Trump suspended all flights from Europe to the United States for the coronavirus

Trump suspended all flights from Europe to the United States for the coronavirus

Business

“The virus will have no chance against us.” With these words, the President of the United States, Donald Trump, addressed the nation by announcing the suspension of flights from Europe, with the exception of the United Kingdom, for 30 days, and a tax aid plan for small businesses to limit the damage due to coronavirus expansion. The 10-minute speech – held as usual, for these occasions, in the Oval Office of the White House – arrives a few hours after the WHO statement that talks about the spread of Covid-19 as a pandemic. And Trump, after weeks of denying, criticizing and underestimating data and information, seems to have finally taken note of it. According to the latest official data, there are 1135 virus positive people in the country and 38 dead. And most likely they are destined to grow, as has happened and is happening in many other countries, starting from Italy.

Trump’s words
“We are all united in this situation,” said the president. “We need to put politics aside and unify us as one nation and one family.” Trump also called for an effort to Americans to understand the extent of fairly severe – “tough but necessary” measures, as he himself called them – to contain the virus. Along with the decision to temporarily stop flights from Europe and the aid plan for small businesses, the request also came to Congress to cut taxes on wages. Specifically, Trump has promised: aid for sick workers, quarantined or who take care of others because of the coronavirus, asking for 50 billion dollars; to expand the base of small business low interest loans in the affected areas and a tax relief plan of up to $ 200 billion. The stated goal is to work closely with Congress for more complete and effective measures.

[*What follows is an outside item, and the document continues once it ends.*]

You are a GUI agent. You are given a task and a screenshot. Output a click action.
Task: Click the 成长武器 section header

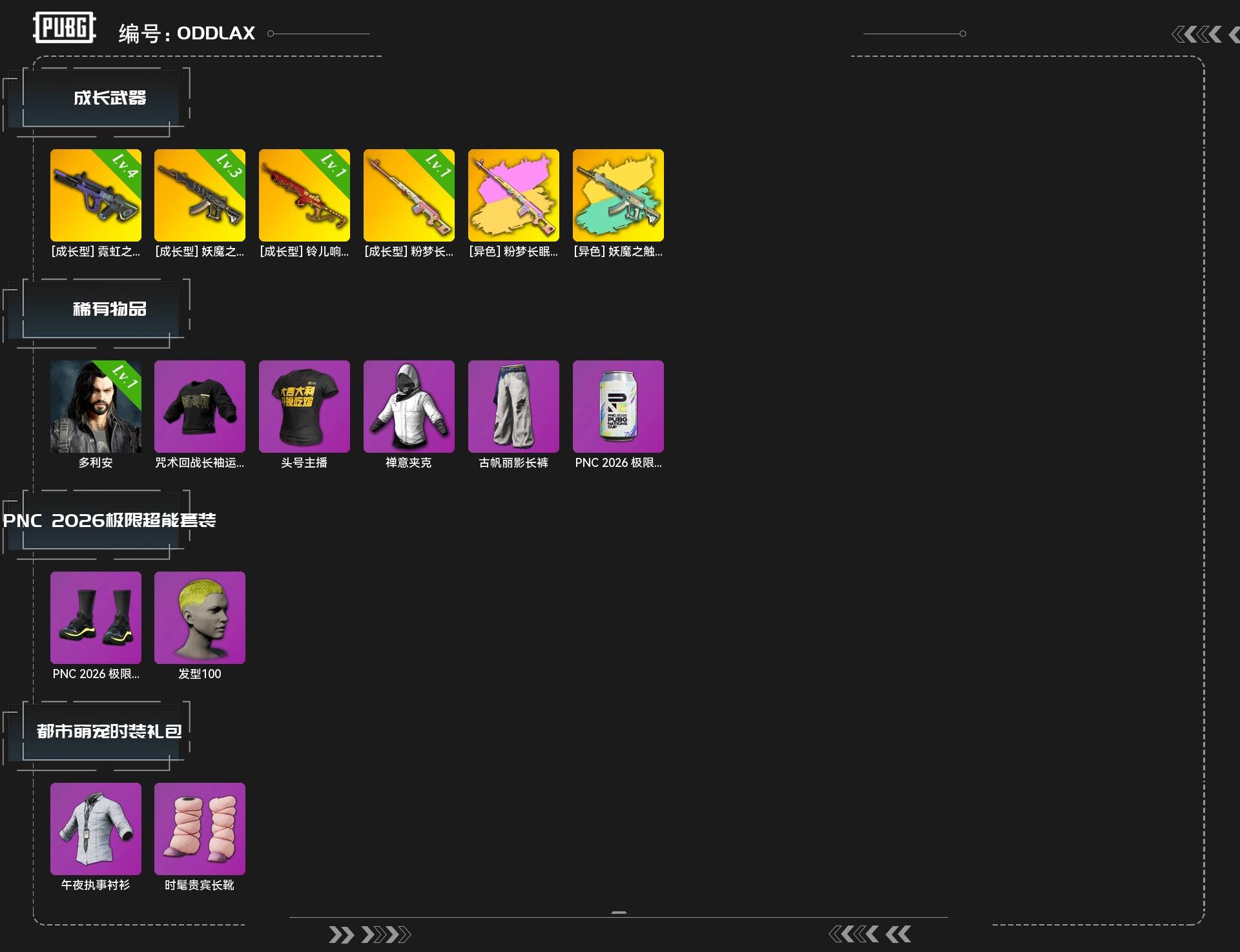110,98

Words and resolutions that demonstrate how much the president initially minimized the scope of the “foreign virus”, as he defined it in his speech. But Trump narrowed his blame, first defining the emergency as “a temporary situation” and then accusing the European Union of not having taken enough “precautions at the beginning” to limit travel from China. Circumstance that would have contributed, according to Trump, substantially to the spread of Covid-19 in the United States, even if at the moment there is no evidence that the virus in the country came from a European citizen.

Trump’s speech therefore marks the beginning of a set of containment policies for the spread of the virus. As the New York Times reports, college classes have been suspended and students have been invited to leave and return home, with no small chaos. All the games of the NBA season have been suspended and the university basketball championship (NCAA), very popular in the USA, has been blocked. Museums, cinemas, theaters, stadiums and shops have been closed. Foreigners who have been in the 26 countries that make up the European Schengen area were also barred from entering the country in the previous 14 days. However, American citizens, permanent legal residents and their families are exempted, although they may be channeled into some airports for better screening. The US Department of Health also advised “to reconsider all trips abroad as potentially dangerous”.